— START AVAILABLE DATA —

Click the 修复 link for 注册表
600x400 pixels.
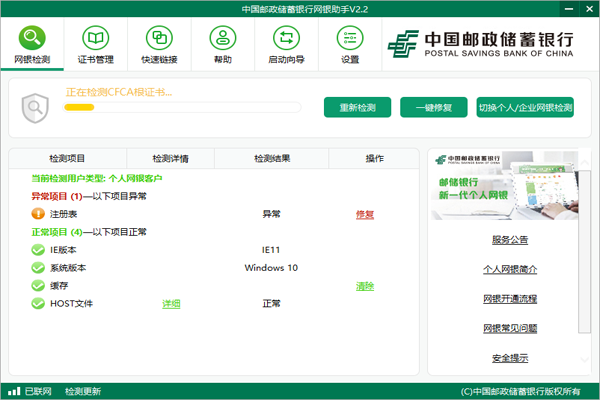pyautogui.click(x=364, y=214)
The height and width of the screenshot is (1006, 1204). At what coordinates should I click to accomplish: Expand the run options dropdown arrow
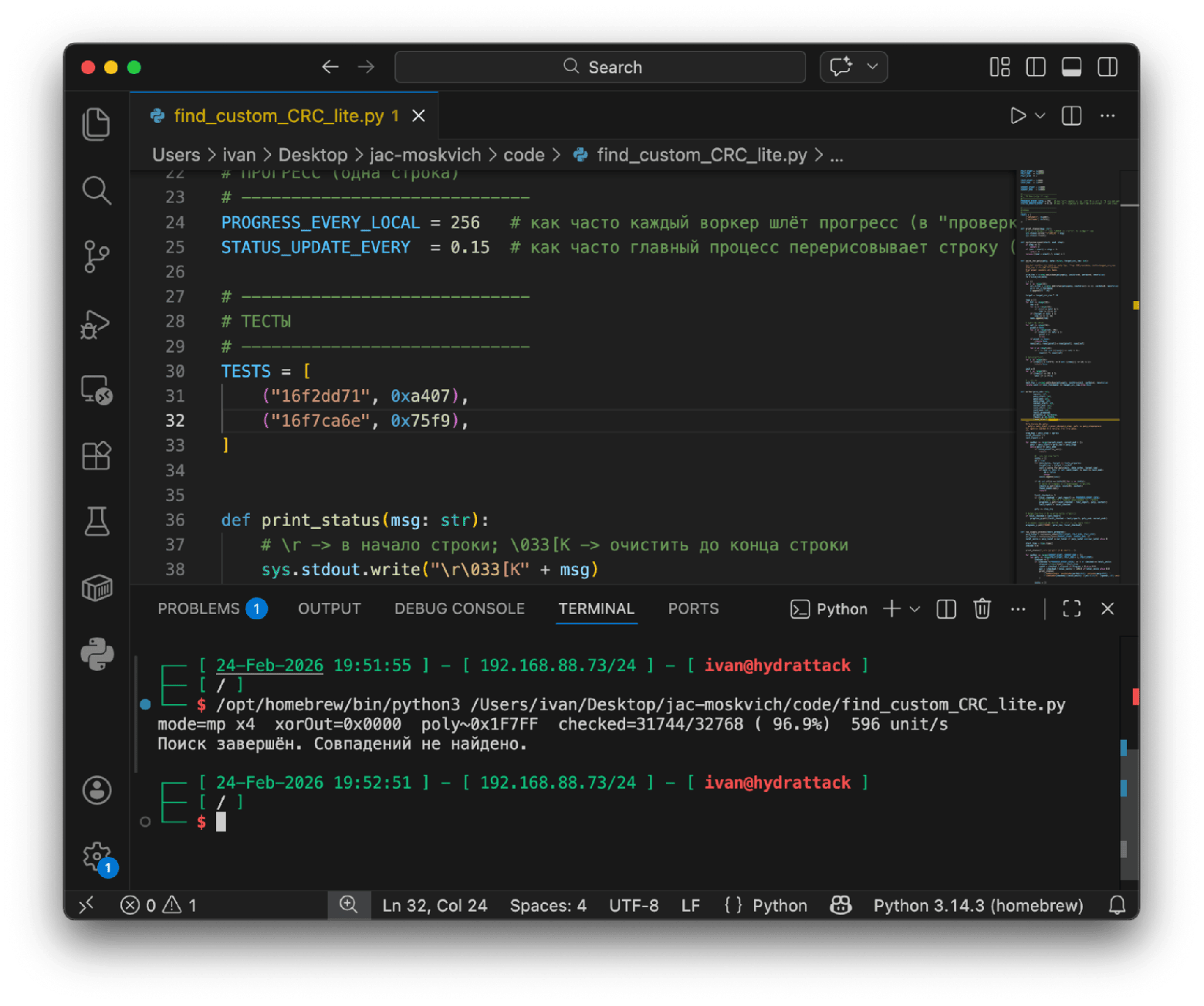[x=1040, y=116]
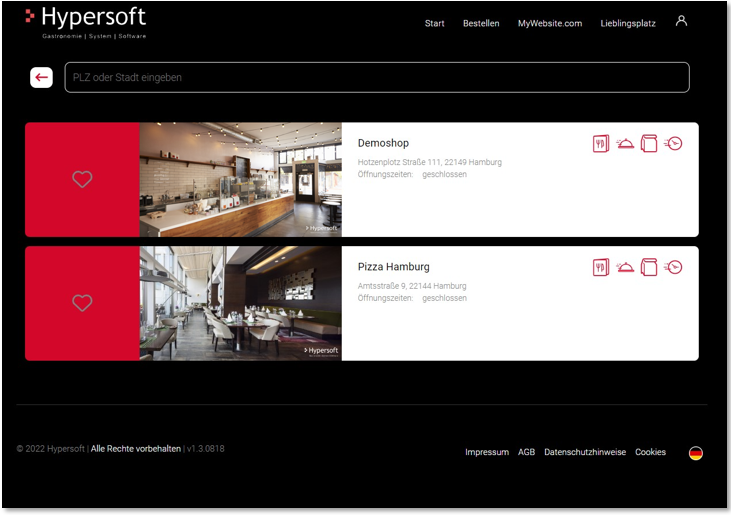Open the Datenschutzhinweise footer link

(x=585, y=452)
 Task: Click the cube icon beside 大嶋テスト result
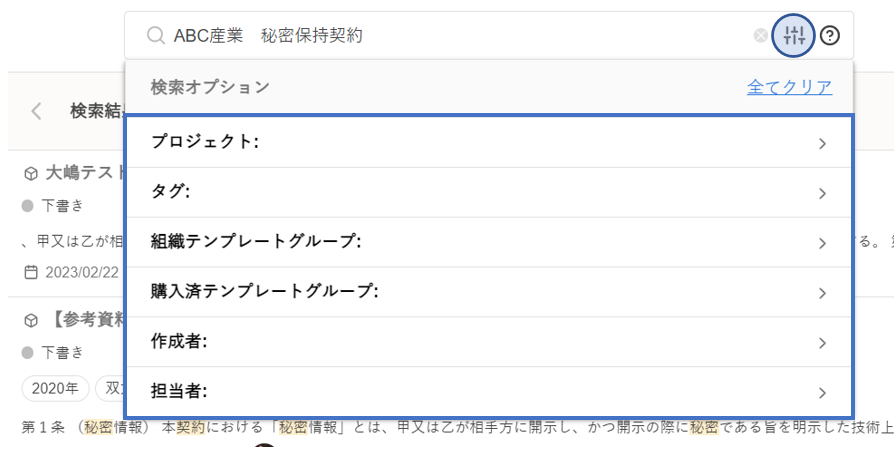30,173
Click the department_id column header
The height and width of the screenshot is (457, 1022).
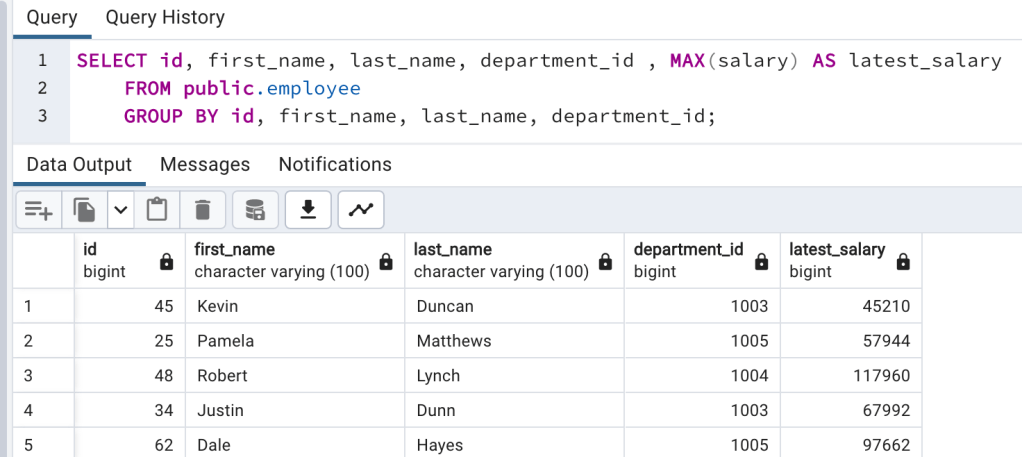[690, 250]
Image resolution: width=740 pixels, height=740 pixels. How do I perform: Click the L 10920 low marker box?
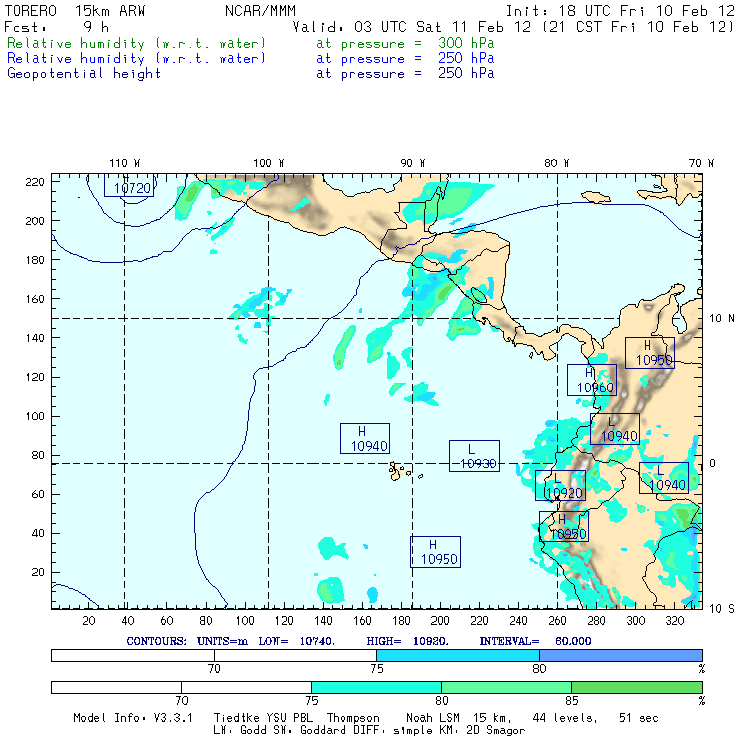click(x=560, y=486)
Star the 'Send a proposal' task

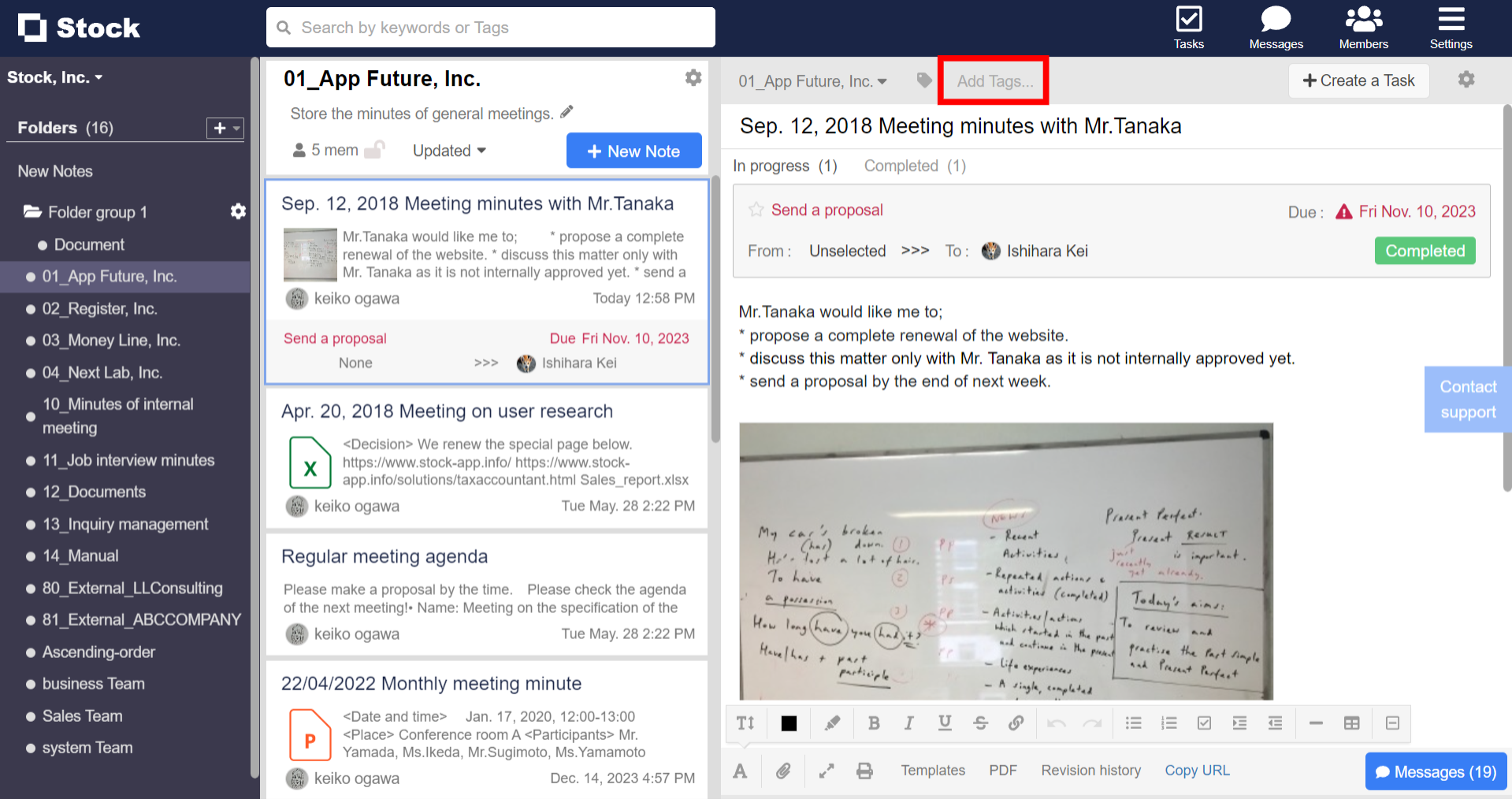tap(756, 210)
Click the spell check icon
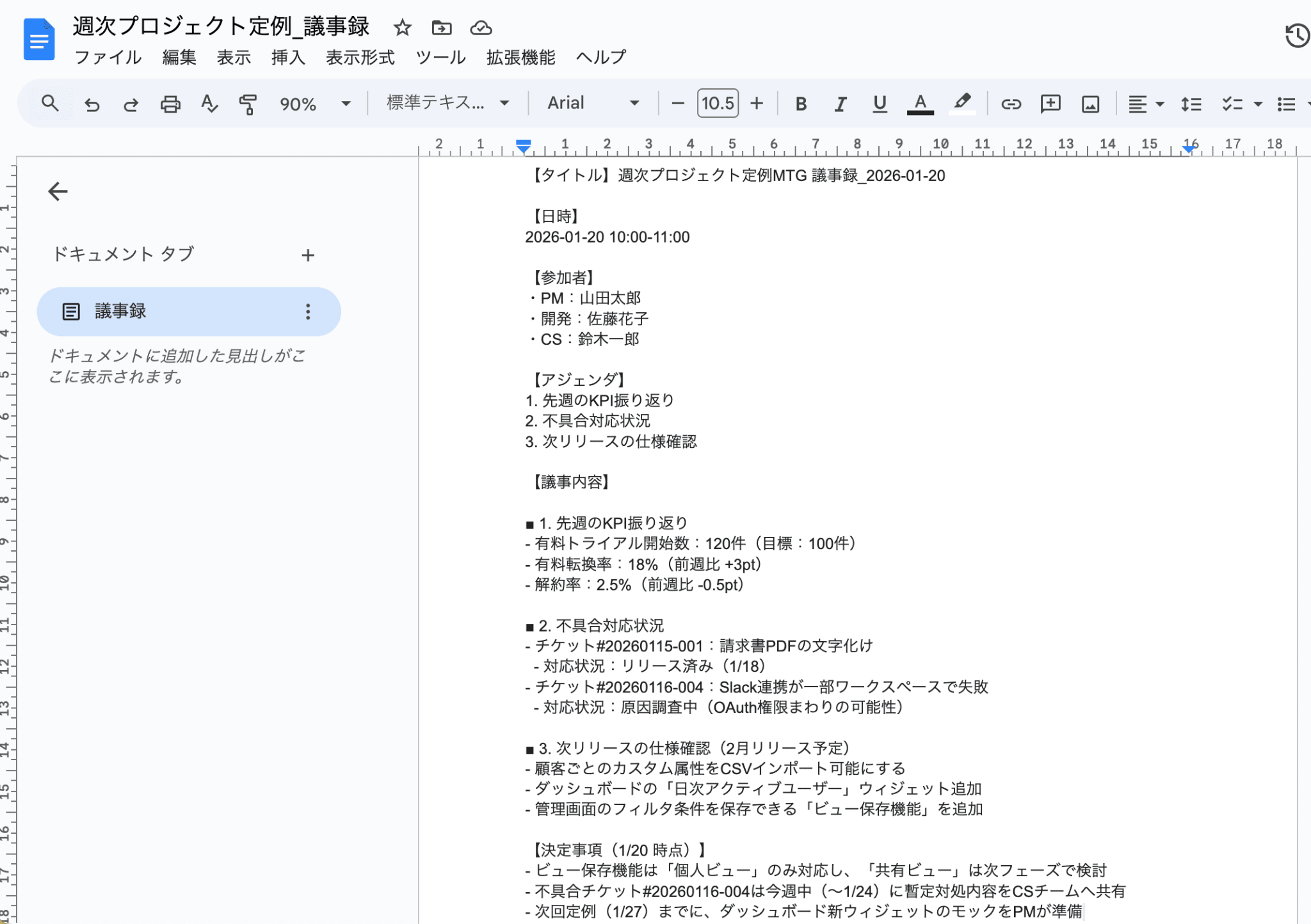The image size is (1311, 924). click(209, 104)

— END AVAILABLE DATA —

GIVEN EXERCISE :: Which lines in the items contain the string "screenshot", with case counting? Copy each of those lines in full.

RESULT OF THIS EXERCISE ::
The height and width of the screenshot is (1006, 1204). At what coordinates should I click to accomplish: Expand the run options dropdown arrow
The height and width of the screenshot is (457, 1022).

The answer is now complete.